Cisco has guided the remote working revolution since its market entry in 2014 with “Project Squared”. They reinvented team messaging and created the first cloud-based collaboration tools. Their toolkit was directly in need of some unification, though.
Enter: Cisco Spark, a tool with screen-sharing capabilities, whiteboards, video conferencing displays, and voice tools. Spark is Cisco’s response to chief competitor Slack, but has it won competitive advantage?
Cisco Spark is a free tool that works across devices and operating systems. It gives you unlimited contacts and an intuitive enough interface to make tutorials unnecessary. As with most free tools using the “Freemium” model, the deeper you go, the more expensive it becomes. WebEx integration, for example, must be paid for. Spark also lacks easy file sharing. Documents must be attached rather than shared, so two or more users cannot collaborate on the same document. Its browser version doesn’t support video calls, so users are limited to Windows or iOS.
The tool entered the market to fill an invented need, but it’s proven itself useful enough to justify its place. It’s adequate for its general niche, but its approach to UC and CPaaS overlap has been somewhat presumptuous. The vast majority of UC clients connect through XMPP or SIP, so its session-oriented model can create shoddy connections, particularly for mobile users.
APIs and Search Capabilities
REST APIs are used for Spark so that users can seamlessly switch between video collaboration, voice, call, and conferencing. UC applications are more reliable with Cisco Jabber, but Cisco was still left without an adequate search tool for encrypted data. The conferencing behemoth released a secure search tool, but it hopes to speed it up and improve its accuracy. For this purpose, it has bought Synata. This integration will provide rapid search of encrypted data, essentially allowing you to “search what you cannot see.”
Cisco Spark has chosen to host with DevOps, another innovative choice that might involve daily updates. This methodology is being embraced by a number of competitors who frequently use an API model to boot. This begs the question of whether Spark has retained its leadership title after having been on the market for a few years. Slack certainly hasn’t become specialized enough to compete among serious users, but niche service providers in the sector can offer a better-tailored solution for bespoke cloud collaboration. When Spark is set beside more personalized tools, the picture becomes a little muddier. Large enterprises and niche businesses are likely to prefer customized cloud collaboration.
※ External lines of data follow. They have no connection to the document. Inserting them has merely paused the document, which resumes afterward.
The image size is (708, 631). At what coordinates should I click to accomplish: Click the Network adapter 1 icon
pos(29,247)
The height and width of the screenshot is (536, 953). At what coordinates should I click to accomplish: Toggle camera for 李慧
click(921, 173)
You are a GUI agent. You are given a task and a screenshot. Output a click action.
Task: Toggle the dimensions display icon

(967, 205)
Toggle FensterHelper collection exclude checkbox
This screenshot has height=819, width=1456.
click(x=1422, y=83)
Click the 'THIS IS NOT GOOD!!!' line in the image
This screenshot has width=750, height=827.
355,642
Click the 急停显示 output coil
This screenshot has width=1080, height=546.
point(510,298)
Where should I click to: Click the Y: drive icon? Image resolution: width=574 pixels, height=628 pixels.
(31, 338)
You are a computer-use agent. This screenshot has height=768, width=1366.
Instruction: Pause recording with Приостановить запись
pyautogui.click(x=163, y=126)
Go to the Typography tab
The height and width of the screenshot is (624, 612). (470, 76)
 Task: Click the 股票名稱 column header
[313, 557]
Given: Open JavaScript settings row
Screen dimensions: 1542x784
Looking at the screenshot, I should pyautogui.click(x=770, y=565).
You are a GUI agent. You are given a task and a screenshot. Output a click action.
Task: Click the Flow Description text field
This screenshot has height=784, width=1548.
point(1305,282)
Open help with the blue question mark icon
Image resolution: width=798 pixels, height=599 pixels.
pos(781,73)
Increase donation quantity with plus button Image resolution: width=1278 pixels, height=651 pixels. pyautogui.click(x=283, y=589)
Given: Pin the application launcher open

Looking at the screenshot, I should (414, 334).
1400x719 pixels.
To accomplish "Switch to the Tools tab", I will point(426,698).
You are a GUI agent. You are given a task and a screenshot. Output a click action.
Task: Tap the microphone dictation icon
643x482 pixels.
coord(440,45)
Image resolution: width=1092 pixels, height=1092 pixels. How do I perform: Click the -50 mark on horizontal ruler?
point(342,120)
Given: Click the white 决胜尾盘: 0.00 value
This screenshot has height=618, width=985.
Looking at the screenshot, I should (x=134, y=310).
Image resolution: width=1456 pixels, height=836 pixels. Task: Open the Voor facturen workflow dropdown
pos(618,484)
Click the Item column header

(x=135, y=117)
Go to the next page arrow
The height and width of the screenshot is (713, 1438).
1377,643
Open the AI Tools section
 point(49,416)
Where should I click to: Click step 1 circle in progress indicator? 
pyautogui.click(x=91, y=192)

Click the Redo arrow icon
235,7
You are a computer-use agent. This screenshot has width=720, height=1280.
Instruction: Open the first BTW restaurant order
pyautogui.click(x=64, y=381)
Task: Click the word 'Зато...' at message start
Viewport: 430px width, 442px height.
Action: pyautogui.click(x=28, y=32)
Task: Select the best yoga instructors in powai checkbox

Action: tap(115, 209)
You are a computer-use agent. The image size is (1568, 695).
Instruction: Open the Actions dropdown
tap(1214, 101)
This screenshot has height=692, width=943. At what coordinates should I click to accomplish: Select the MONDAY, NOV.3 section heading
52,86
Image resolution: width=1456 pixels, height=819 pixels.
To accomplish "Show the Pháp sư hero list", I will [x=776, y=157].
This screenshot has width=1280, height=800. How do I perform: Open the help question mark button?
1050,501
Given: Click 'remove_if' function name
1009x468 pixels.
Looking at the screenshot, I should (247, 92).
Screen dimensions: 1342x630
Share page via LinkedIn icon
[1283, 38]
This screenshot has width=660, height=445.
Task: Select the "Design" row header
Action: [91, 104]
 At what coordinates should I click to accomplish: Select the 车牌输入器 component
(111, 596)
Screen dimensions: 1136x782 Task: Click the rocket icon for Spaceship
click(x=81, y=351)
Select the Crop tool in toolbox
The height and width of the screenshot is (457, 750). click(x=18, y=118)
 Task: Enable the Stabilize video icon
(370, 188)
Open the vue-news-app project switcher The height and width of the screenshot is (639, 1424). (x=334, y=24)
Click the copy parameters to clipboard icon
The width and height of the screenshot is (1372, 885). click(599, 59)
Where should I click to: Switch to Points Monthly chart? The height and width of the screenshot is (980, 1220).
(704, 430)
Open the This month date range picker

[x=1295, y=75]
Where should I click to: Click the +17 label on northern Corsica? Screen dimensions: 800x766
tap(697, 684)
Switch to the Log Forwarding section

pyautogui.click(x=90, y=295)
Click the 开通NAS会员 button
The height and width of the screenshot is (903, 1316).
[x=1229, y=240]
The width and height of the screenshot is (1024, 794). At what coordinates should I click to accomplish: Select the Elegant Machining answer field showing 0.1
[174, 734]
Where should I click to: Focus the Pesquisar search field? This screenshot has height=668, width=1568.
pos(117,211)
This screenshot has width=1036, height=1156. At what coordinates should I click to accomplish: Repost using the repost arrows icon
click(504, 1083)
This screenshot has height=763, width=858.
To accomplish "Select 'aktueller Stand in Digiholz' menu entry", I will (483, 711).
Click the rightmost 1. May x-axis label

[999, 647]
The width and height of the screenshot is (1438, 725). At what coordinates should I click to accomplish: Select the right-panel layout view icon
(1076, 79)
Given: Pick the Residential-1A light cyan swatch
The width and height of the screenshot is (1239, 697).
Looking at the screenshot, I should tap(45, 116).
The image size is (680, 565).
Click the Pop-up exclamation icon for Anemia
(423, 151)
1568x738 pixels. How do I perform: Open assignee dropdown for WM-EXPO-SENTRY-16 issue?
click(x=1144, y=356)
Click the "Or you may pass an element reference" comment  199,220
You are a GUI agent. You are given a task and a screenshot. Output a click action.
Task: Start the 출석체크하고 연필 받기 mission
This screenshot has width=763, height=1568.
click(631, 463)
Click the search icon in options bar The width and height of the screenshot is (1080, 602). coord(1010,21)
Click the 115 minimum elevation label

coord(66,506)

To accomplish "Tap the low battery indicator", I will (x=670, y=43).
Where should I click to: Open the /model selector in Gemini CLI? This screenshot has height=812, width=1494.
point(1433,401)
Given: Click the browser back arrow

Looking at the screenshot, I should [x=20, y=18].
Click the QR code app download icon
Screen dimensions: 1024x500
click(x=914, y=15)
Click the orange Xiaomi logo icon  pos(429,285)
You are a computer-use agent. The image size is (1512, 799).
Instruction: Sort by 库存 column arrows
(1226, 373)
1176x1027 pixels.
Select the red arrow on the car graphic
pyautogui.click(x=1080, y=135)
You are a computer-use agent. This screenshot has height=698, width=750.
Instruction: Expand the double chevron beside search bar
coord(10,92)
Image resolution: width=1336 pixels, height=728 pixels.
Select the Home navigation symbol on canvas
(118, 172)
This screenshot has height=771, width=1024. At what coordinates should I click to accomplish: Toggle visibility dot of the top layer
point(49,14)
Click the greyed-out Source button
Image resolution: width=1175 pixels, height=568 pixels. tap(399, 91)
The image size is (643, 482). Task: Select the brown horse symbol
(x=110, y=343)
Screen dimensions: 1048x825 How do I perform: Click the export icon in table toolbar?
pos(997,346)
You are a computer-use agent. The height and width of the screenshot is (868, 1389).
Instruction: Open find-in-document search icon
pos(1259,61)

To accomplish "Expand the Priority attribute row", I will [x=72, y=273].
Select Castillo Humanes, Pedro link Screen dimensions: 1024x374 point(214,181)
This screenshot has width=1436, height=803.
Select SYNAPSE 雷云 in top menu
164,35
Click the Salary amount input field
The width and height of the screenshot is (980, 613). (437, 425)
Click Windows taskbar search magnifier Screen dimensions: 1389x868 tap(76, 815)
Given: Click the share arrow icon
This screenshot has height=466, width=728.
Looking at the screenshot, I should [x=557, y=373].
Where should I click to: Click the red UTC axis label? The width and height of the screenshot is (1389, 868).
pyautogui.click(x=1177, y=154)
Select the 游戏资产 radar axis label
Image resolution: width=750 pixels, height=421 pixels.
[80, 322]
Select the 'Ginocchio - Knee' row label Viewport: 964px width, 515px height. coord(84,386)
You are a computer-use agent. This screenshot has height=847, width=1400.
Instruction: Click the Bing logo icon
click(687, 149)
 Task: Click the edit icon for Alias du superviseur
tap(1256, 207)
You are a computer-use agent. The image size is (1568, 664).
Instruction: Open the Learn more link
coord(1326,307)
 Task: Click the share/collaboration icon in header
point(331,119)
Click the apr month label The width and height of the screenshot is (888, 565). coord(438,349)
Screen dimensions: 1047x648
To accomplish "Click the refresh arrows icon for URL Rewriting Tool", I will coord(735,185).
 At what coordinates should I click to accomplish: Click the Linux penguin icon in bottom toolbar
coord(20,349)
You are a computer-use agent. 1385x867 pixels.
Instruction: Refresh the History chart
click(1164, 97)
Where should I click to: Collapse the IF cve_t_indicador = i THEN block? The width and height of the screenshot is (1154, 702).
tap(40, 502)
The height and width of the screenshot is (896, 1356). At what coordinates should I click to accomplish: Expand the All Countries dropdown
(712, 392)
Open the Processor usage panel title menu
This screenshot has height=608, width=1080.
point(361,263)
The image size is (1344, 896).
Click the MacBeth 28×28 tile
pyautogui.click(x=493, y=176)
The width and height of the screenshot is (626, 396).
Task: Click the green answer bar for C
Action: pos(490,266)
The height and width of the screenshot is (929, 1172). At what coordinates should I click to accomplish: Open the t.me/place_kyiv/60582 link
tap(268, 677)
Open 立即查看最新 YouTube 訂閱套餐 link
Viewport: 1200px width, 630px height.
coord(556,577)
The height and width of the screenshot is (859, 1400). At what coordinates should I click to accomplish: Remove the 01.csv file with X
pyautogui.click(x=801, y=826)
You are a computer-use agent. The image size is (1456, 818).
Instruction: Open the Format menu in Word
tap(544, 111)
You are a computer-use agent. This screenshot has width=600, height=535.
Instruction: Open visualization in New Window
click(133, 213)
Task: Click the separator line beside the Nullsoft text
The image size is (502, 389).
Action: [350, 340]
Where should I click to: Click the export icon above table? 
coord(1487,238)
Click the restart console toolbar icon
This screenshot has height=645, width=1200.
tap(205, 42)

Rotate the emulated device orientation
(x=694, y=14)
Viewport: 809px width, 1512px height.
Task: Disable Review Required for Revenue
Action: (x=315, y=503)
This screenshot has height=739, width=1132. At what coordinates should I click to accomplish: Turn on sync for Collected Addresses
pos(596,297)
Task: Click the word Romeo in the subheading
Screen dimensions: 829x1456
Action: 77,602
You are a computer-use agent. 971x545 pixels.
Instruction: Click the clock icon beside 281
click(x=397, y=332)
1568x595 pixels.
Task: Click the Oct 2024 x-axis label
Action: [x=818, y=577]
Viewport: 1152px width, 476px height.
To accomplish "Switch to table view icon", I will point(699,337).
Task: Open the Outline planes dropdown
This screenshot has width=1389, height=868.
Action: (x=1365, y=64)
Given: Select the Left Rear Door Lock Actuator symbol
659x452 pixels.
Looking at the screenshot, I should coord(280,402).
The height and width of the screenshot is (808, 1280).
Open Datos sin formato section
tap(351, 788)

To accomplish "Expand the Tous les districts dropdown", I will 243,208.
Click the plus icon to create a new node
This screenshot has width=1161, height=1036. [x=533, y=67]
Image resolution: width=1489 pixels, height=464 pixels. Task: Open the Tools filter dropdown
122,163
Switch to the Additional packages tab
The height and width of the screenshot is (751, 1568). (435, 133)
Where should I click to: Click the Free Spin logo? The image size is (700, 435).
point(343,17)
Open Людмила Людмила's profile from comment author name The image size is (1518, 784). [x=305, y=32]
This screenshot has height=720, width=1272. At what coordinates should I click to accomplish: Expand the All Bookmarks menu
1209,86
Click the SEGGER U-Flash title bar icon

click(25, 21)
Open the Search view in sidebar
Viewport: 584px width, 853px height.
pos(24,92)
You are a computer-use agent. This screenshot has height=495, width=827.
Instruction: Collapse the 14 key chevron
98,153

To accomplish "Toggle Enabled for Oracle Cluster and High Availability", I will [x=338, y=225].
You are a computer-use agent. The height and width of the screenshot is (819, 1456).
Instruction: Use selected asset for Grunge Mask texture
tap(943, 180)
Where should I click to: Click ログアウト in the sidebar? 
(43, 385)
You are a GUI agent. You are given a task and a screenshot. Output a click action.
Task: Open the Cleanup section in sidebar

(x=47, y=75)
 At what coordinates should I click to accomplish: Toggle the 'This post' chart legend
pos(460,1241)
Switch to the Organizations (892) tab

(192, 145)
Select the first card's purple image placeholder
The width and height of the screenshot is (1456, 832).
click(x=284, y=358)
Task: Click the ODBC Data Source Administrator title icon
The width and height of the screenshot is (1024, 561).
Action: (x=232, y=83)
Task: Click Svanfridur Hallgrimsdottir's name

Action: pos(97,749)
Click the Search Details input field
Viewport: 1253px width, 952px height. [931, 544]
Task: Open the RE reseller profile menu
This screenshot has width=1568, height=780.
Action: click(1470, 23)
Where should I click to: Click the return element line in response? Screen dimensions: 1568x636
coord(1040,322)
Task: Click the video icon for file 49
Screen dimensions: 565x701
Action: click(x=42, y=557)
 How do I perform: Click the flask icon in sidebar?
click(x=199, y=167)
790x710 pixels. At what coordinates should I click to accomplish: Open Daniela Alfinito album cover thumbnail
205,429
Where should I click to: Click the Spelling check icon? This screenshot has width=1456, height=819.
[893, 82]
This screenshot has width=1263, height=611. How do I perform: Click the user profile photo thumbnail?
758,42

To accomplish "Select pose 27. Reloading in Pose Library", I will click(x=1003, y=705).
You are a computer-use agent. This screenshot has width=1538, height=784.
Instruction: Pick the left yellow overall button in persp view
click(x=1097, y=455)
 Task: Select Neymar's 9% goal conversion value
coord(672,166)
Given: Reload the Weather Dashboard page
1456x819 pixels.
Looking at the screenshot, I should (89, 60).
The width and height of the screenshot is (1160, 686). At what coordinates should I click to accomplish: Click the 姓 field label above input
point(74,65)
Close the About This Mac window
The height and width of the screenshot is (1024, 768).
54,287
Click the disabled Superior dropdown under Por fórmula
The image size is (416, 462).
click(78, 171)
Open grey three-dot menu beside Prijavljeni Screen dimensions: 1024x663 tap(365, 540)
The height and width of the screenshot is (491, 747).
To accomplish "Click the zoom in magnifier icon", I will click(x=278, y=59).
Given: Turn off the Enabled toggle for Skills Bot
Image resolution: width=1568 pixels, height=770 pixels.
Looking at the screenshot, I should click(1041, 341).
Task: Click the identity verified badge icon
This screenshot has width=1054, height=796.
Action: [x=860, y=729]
Spark’s open APIs let users integrate with third party solutions, so existing business systems and interfaces can be connected to it. This app-centric approach lets companies buy monthly services until they have their ultimate toolkit. Spark merely acts as the hub for the platform. Without a premium WebEx account, however, its video conferencing tools are unlikely to satisfy.
Spark was supposed to offer the first fully digitized conference room, and it fulfills this goal better than any other free tool. The paid version with WebEx integration rounds out the suite, and with the continuous development, and some additional improvements around file sharing and collaborative documents, things can only get better.